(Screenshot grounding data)
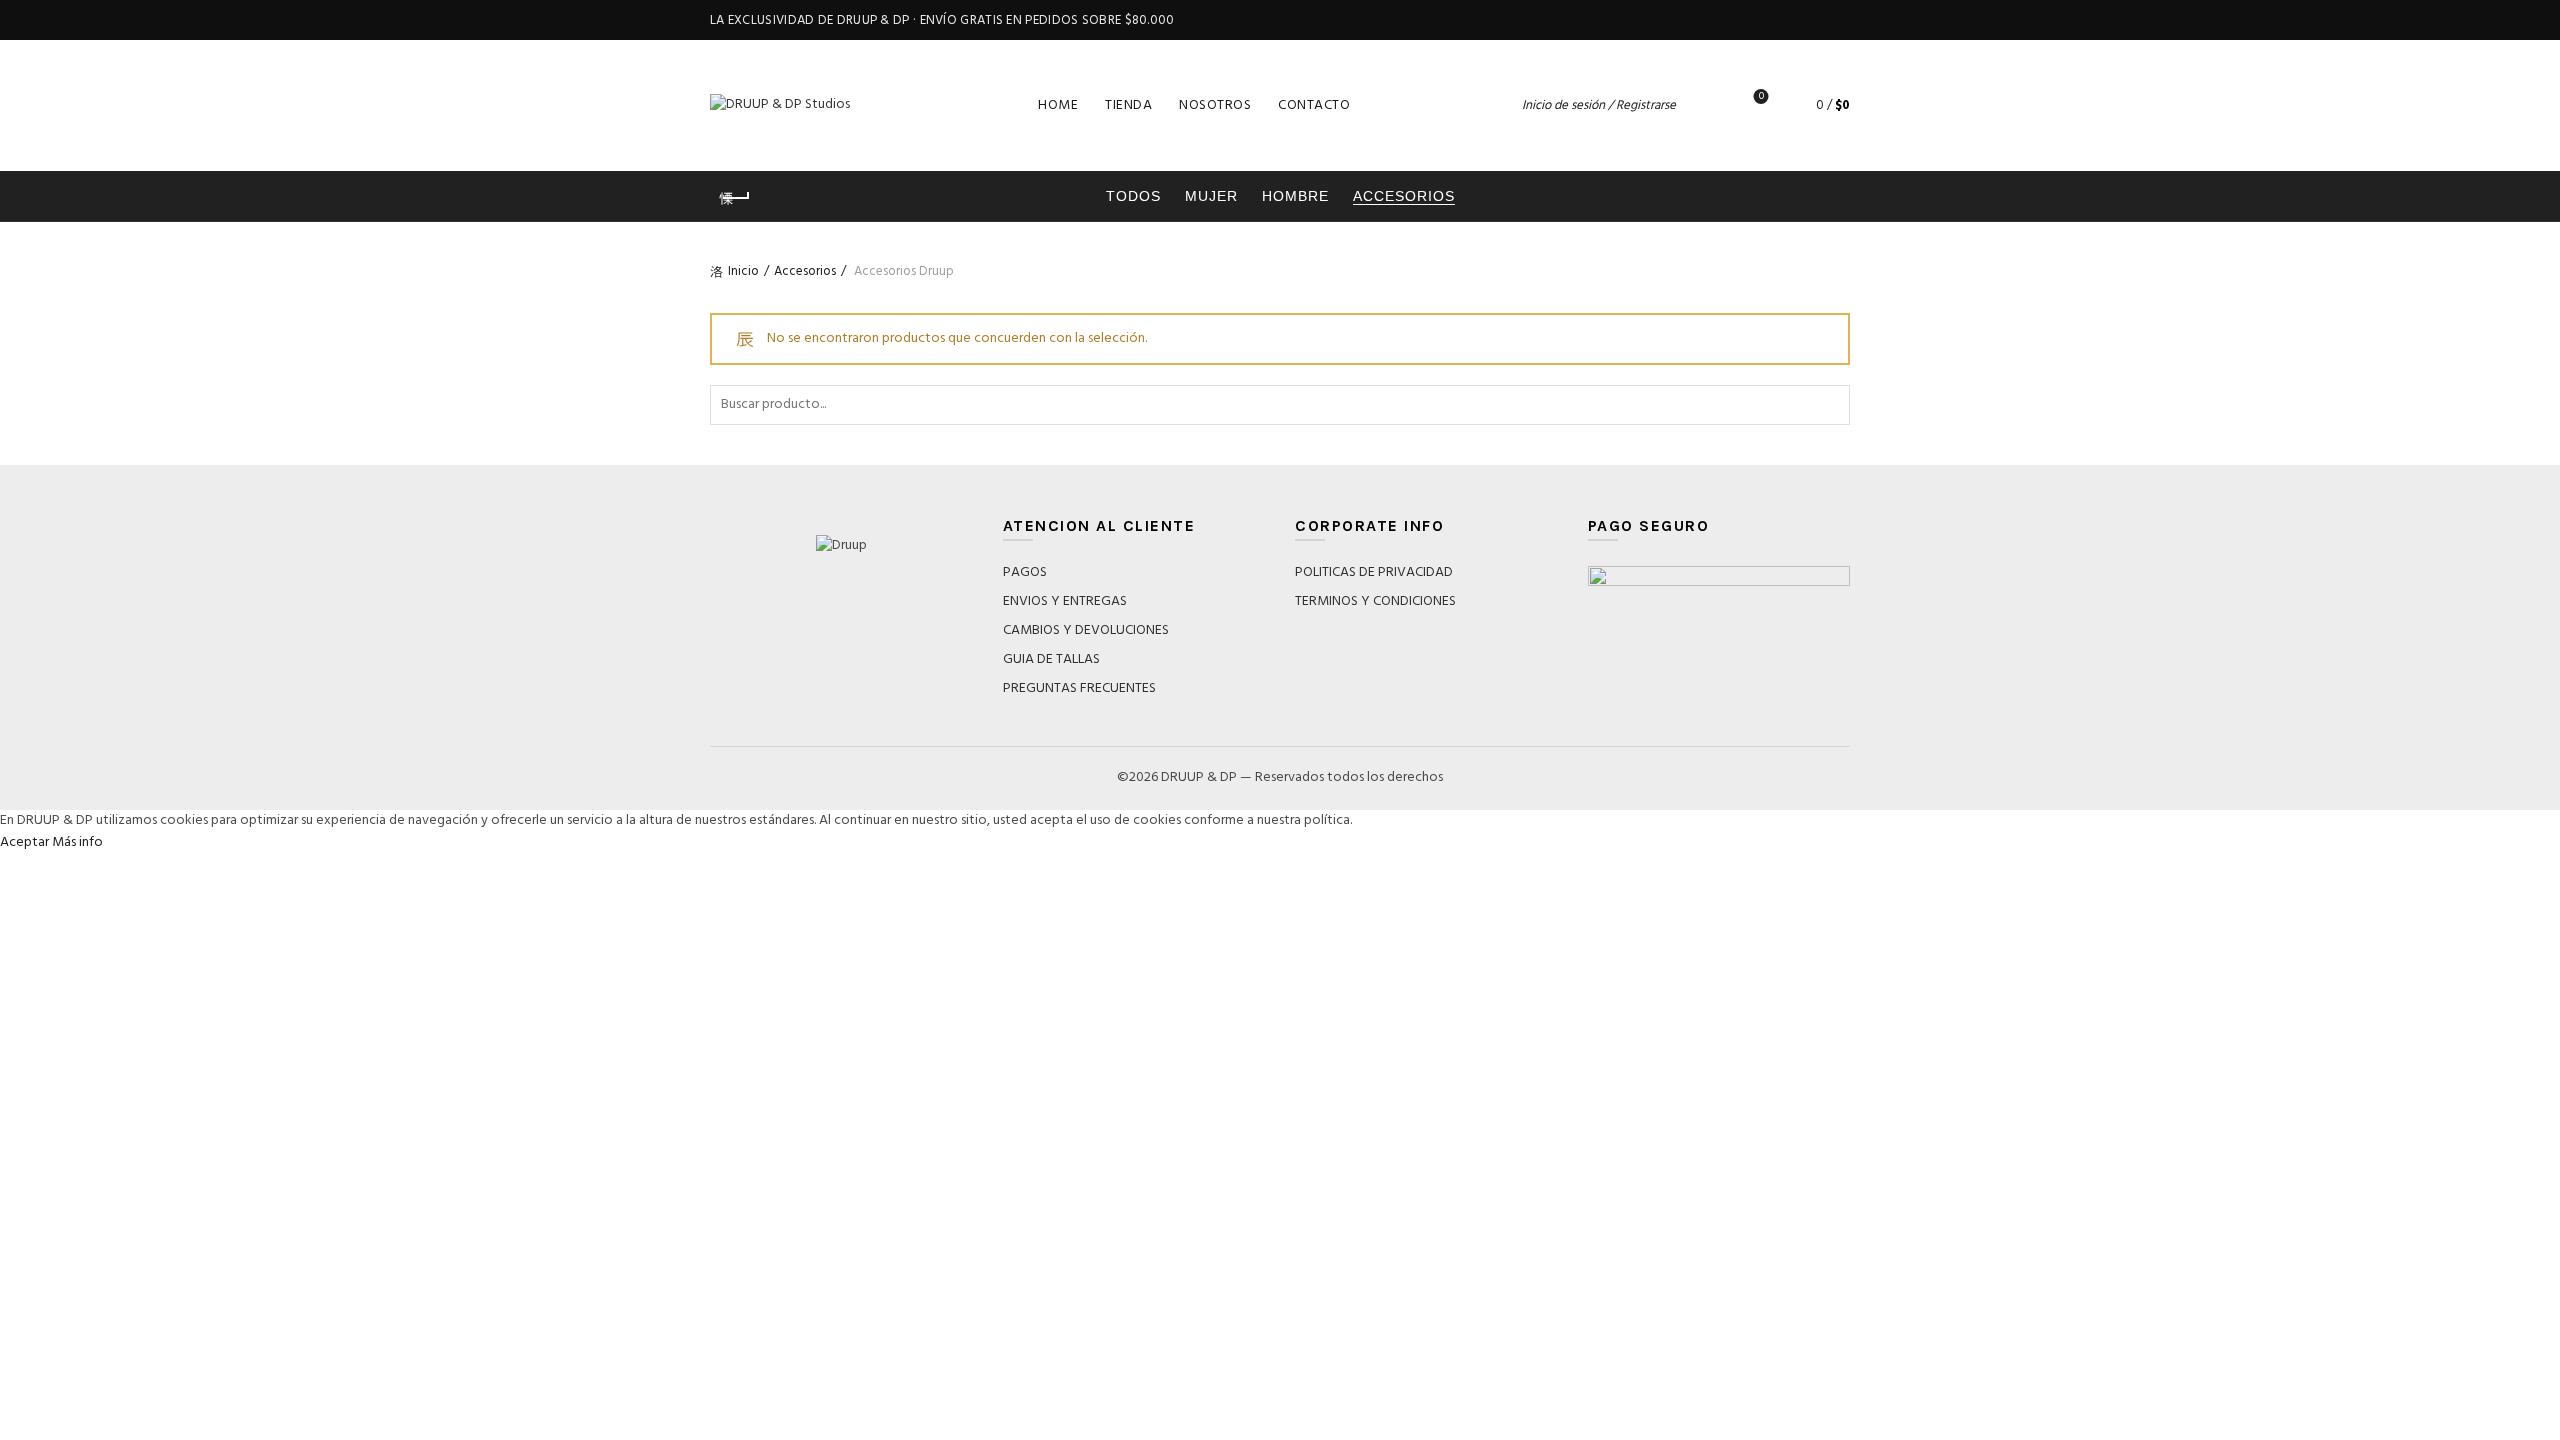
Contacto (1314, 105)
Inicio (743, 271)
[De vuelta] (735, 198)
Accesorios (1404, 196)
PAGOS (1025, 572)
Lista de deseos (1761, 97)
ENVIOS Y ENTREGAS (1065, 601)
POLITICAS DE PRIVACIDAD (1374, 572)
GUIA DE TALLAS (1051, 659)
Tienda (1128, 105)
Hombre (1295, 196)
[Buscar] (1705, 105)
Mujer (1211, 196)
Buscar (1830, 405)
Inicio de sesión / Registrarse (1599, 105)
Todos (1133, 196)
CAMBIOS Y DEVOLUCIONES (1086, 630)
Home (1058, 105)
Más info (77, 842)
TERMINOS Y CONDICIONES (1375, 601)
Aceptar (24, 842)
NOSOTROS (1215, 105)
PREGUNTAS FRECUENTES (1079, 688)
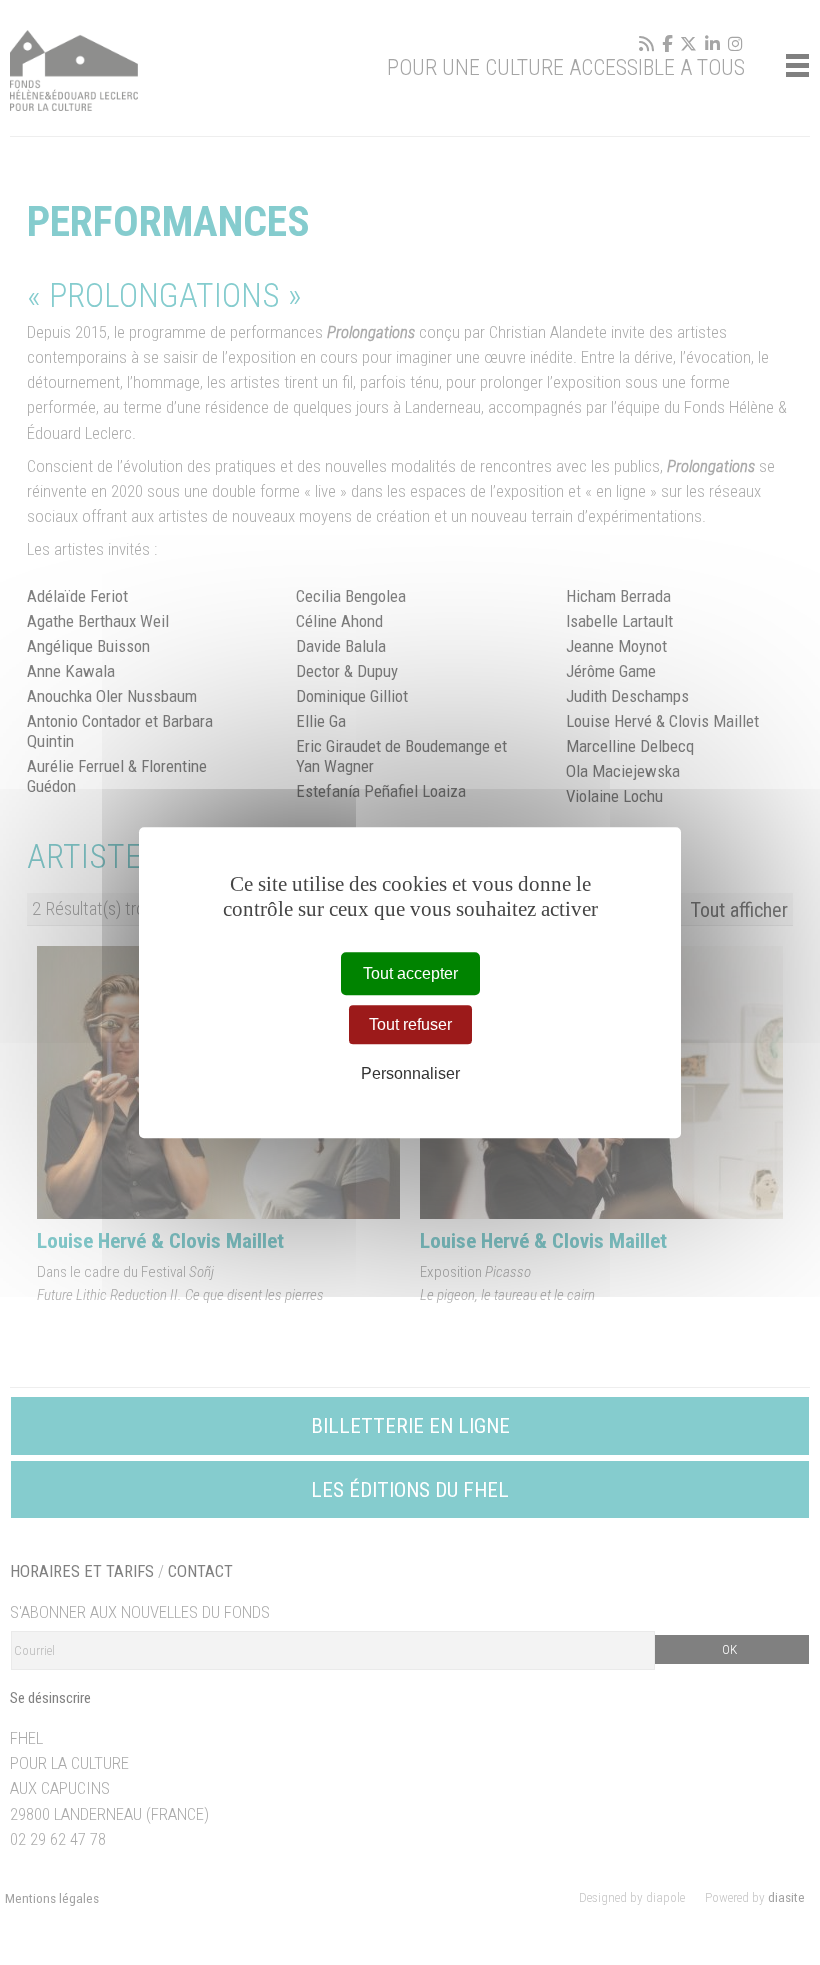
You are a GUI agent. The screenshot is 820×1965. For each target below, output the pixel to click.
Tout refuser (410, 1024)
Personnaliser (410, 1073)
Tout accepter (410, 973)
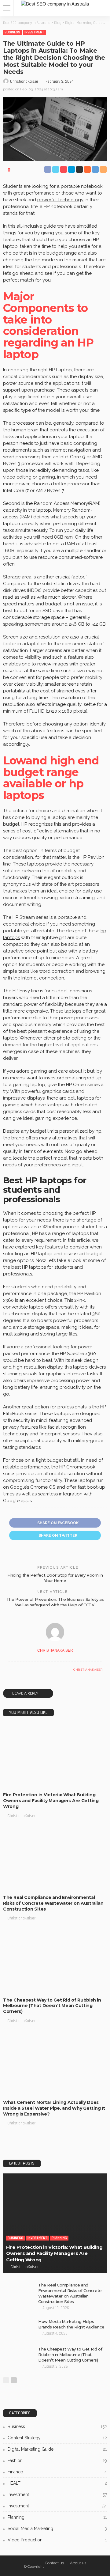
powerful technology (60, 200)
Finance (57, 2471)
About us (78, 2563)
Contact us (54, 2563)
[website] (9, 1669)
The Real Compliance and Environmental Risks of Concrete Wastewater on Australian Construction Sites (53, 1903)
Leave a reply (25, 1693)
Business (12, 32)
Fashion (57, 2460)
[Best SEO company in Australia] (55, 3)
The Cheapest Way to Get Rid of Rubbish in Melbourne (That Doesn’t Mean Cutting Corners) (52, 2005)
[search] (102, 8)
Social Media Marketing (57, 2528)
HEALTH (57, 2483)
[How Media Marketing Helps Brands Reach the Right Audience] (18, 2329)
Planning (59, 1782)
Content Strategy (57, 2437)
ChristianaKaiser (24, 81)
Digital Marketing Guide (57, 2449)
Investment (34, 32)
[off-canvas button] (6, 8)
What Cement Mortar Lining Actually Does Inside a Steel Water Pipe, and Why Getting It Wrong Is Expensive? (54, 2108)
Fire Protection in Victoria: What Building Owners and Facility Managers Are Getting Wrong (51, 1800)
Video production (57, 2539)
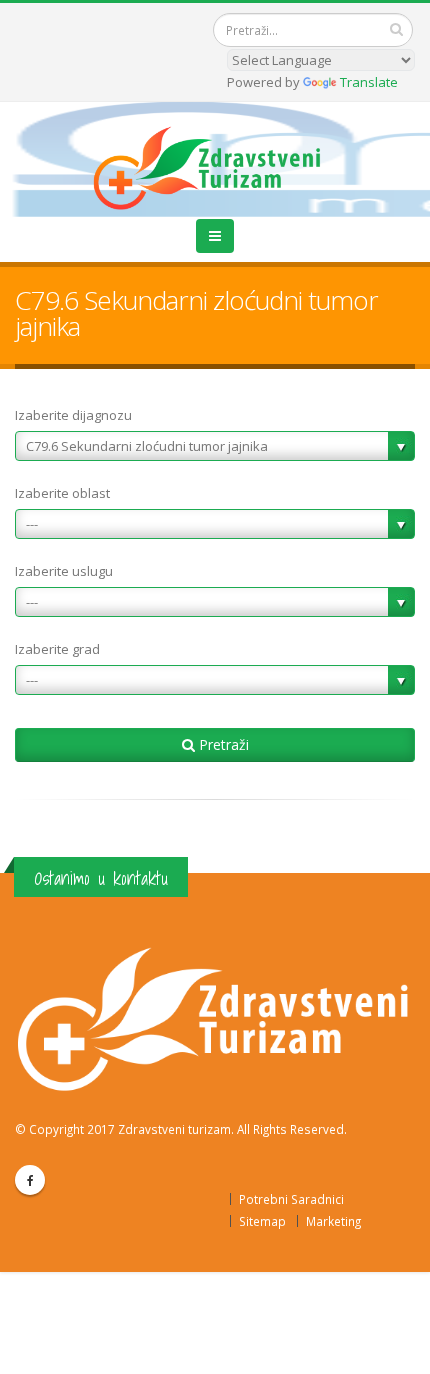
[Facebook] (30, 1180)
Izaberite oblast (62, 493)
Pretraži (222, 744)
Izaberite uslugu (64, 571)
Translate (369, 82)
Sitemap (262, 1221)
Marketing (333, 1221)
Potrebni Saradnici (291, 1199)
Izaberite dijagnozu (73, 415)
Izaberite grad (57, 649)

Task:
Filtering the entries above by the word "Media", copy each line that matches.

Completed exercise:
Social Media Marketing (57, 2528)
[How Media Marketing Helps Brands Reach the Right Audience] (18, 2329)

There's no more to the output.